Mir persönlich gab die Lektüre vor allem als Psychiater zu denken. Mir wurde klar, wie wenig ich mich mit den Inhalten der verschiedenen SGB und deren Möglichkeiten auskenne. Dabei war ich zum Teil mit den Ausführungen im Buch auch überfordert und hätte mir die eine oder andere zusätzliche Übersichtstabelle »für Dummies« gewünscht.
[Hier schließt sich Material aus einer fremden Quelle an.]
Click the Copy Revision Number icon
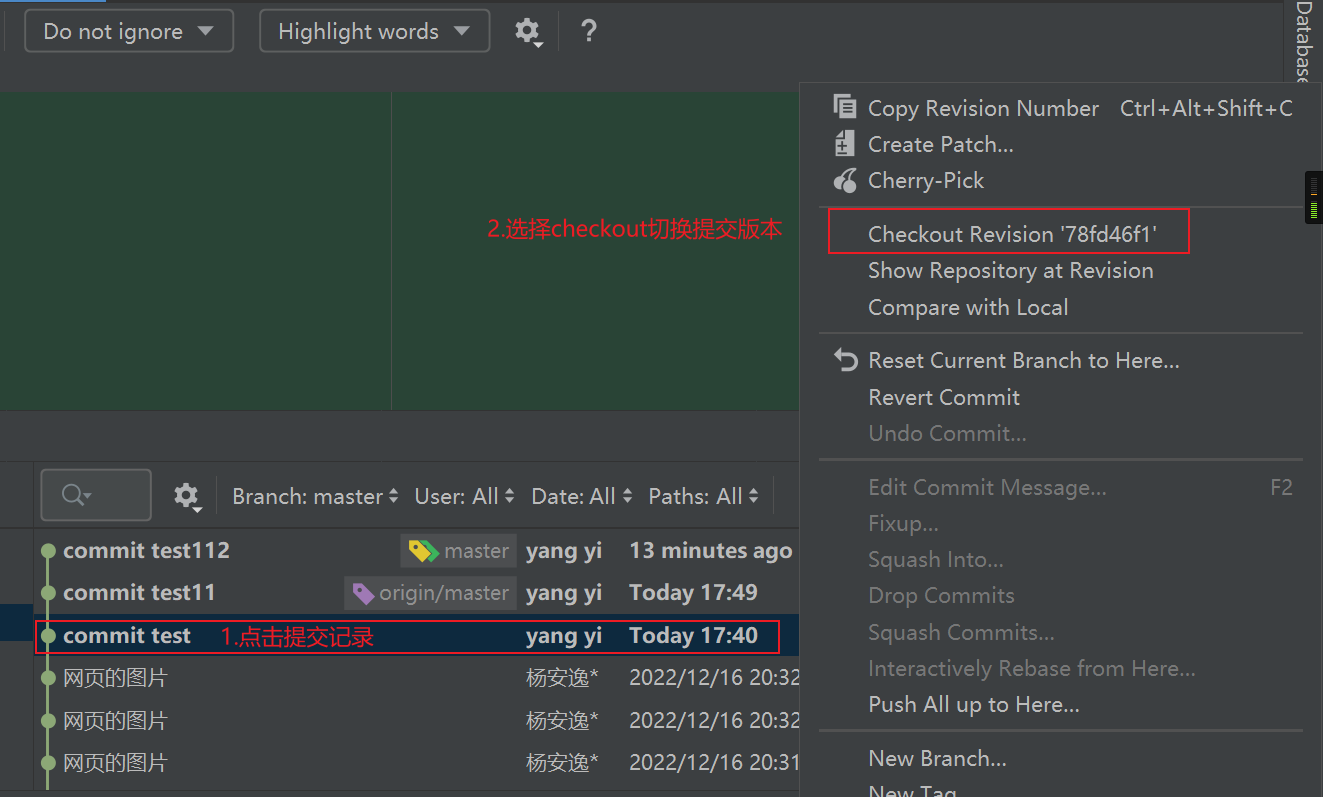Image resolution: width=1323 pixels, height=797 pixels. click(x=845, y=108)
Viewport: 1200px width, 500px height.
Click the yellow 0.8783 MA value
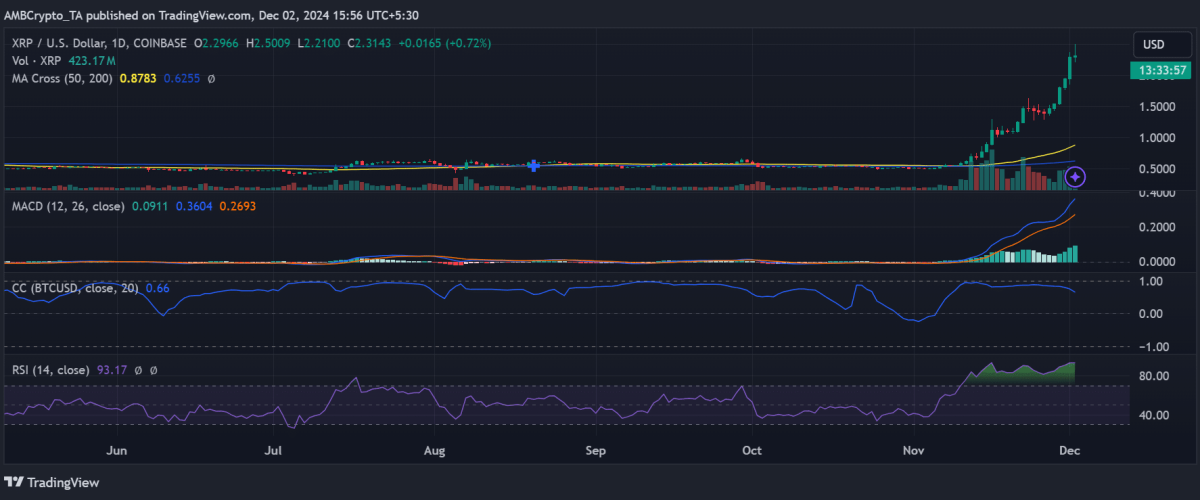[x=140, y=77]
Andererseits verweist meine Unkenntnis auf ein allgemeineres Problem, mit dem ich, wenn ich mich in meinem Kollegium umsehe, nicht allein bin und das das Buch andressiert: Viel zu sehr stecken Fachpersonen, gerade jene mit mehr Entscheidungsmacht, noch im klinischen und defizitorientierten Denken fest. Sie sehen in ihrem Gegenüber vor allem einen kranken Patienten mit zu behandelnden Symptomen anstatt eine Person mit Problemen und dem Bedürfnis nach Teilhabe an ihrer Lebenswelt – einer Teilhabe, zu der sie auch mit ihren Beschwerden selbst im Stande ist und dabei unterstützt werden sollte. Diese Fokusverschiebung ist noch lange nicht vollzogen. Konrads und Dellmanns Buch gibt hierzu wichtige Anstöße und zeigt, welches Potenzial im BTHG steckt.